Il se rendit aussi en Sibérie et même en Mongolie. Il sera fait Chevalier de l’Ordre de Malte et vraisemblablement franc-maçon. Il se frotte aux évènements révolutionnaires et tente de participer à l’émancipation de son Pays. Il sera à la fois Imprimeur, Publiciste et ouvrira un cabinet de lecture : activités que l’on retrouvera à maintes reprises dans le Manuscrit.
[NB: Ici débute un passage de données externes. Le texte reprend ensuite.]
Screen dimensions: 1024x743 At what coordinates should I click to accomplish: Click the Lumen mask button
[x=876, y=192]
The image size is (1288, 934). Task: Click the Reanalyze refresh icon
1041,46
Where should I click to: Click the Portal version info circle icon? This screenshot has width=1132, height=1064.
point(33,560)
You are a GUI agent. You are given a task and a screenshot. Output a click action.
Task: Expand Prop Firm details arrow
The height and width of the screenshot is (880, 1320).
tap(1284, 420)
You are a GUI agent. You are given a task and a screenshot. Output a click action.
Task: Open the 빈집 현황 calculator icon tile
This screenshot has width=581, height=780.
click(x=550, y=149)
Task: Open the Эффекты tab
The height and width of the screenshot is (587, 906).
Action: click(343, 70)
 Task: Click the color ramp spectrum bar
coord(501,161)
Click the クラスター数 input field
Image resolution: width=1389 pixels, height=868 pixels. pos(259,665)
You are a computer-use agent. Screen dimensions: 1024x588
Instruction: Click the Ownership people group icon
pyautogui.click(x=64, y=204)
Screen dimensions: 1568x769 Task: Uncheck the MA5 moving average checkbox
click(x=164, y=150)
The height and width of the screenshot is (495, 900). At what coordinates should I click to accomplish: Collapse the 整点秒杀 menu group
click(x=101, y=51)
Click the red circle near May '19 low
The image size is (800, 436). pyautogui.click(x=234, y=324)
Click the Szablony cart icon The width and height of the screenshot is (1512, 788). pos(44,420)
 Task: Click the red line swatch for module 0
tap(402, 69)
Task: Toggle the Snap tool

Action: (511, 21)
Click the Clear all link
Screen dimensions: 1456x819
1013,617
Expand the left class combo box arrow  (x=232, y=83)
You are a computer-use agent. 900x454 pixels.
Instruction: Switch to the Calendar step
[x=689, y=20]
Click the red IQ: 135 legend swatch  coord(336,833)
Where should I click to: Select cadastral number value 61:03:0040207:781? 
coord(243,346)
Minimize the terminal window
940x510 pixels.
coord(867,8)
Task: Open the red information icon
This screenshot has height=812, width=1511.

Il aura ensuite des missions de diplomate, peu couronnées de succès. Se passionnera pour l’Antiquité, la Philosophie, la Chronologie et même les mathématiques qu’il enseigne à ses enfants issus de son second mariage. Son intérêt intellectuel pour les mathématiques est patent dans le Manuscrit.
Passionné par les peuples nomades et les Bohémiens, il préfigure en quelque sorte le Gypsy Scholar, version de l’intellectuel libre de ses questionnements et refusant l’académisme. Écrivain prolifique, il publiera peu et à peu d’exemplaires. Son suicide en 1815 contemporain de celui de l’Empire trahissait-il une certaine désillusion sur son époque ?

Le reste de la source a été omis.